9 minute read

Is This Worth Automating? Here’s How to TellPermalink

I’ve worked with many clients who want to automate everything with AI. They see a task that takes time, assume AI can handle it, and jump straight to building automation. But not every task is worth automating, and trying to automate the wrong things leads to wasted effort, unreliable systems, and sometimes costly mistakes.

The question isn’t “Can AI do this?”, since modern AI can do a surprising amount. The real question is: “Should we automate this, and if so, how much human oversight do we need?”

After working with clients across different industries and use cases, I’ve developed a simple framework to answer this question. It evaluates tasks on two dimensions: standardizability and verifiability. Understanding where your task falls on these axes tells you whether to fully automate, use human-in-the-loop augmentation, or avoid automation for now entirely.

The Framework: Two DimensionsPermalink

I evaluate AI automation on two dimensions:

  1. Standardizability: Can we define clear rules and patterns? (vs. requiring judgment)
  2. Verifiability: Can we quickly verify outputs, and what’s the cost of errors?

Tasks in the high/high quadrant are good automation targets. Others benefit from human-in-the-loop augmentation.

  High Verifiability Low Verifiability
High Standardizability Best candidates for full automation ⚠️ Good with human-in-the-loop
Low Standardizability ⚠️ Good for augmentation Avoid full automation

Understanding StandardizabilityPermalink

High standardizability means the task has:

  • Clear rules that can be written down
  • Consistent patterns that repeat
  • A teachable process that doesn’t require judgment
  • Predictable inputs and outputs

Low standardizability means the task:

  • Requires judgment calls
  • Has variable inputs that change significantly
  • Is context-dependent
  • Needs interpretation or creative problem-solving

Think of it this way: if you could teach a smart intern to do this task by writing clear instructions, it’s highly standardizable. If you’d need to sit with them, explain context, and make judgment calls together, it’s less standardizable. A task should be doable by someone who doesn’t have domain-specific expertise or intuition for it to be standardizable.

Standardizability ExamplesPermalink

High standardizability:

  • Converting PDFs to Excel format (same structure every time)
  • Extracting data from financial statements (consistent format)
  • Scheduling and formatting social media posts from a content calendar (repetitive pattern)

Low standardizability:

  • Making investment decisions (requires judgment, market knowledge, risk assessment)
  • Complex due diligence analysis (context-dependent, needs interpretation)
  • Writing suggested messaging (creative, audience-dependent)

Understanding VerifiabilityPermalink

High verifiability means:

  • Easy to spot-check outputs
  • Low cost of errors (mistakes are cheap to fix)
  • Clear success criteria
  • You can quickly tell if something is wrong

Low verifiability means:

  • Hard to verify outputs (requires expertise or time)
  • High cost of errors (mistakes are expensive)
  • Subjective outputs (what’s “good” is debatable)
  • Errors might not be obvious until much later

The cost of errors matters here.
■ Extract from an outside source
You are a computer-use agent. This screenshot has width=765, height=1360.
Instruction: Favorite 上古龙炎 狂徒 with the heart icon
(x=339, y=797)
A formatting mistake in a file converted from PDFs is easy to spot and fix. A mistake in an investment decision or poor marketing copy to a large social media audience could cost thousands or more, and you might not realize it’s wrong until it’s too late.

Verifiability ExamplesPermalink

High verifiability:

  • Data extraction (you can quickly check if numbers match the source)
  • Formatting tasks (you can visually verify the output looks correct)
  • Generating social media performance reports (standard templates, easy to cross-check metrics)

Low verifiability:

  • Investment decisions (hard to know if a decision was “right” until much later)
  • Complex analysis (requires expertise to verify, subjective interpretation)
  • Strategic recommendations (outcomes depend on many factors, hard to attribute success/failure)

The Four Quadrants: What to Do in EachPermalink

High Standardizability + High Verifiability: Best Candidates for Full AutomationPermalink

These are your automation targets. The task has clear rules, and you can easily verify the output is correct.

Finance examples:

  • PDF → Excel formatting
  • Data extraction and normalization from financial documents
  • Monthly statement formatting into trackers

Software engineering examples:

  • Code formatting and linting
  • API documentation generation from code comments
  • Unit test boilerplate generation (with human review of test logic)
  • Dependency version updates in configuration files

Marketing examples:

  • Social media post scheduling
  • Email list segmentation based on clear criteria
  • A/B test data collection and basic reporting

What to do:

  • Build full automation with minimal human oversight.
  • Set up spot-checking (maybe 10-20% of outputs).
  • Monitor for edge cases, but trust the system for routine cases.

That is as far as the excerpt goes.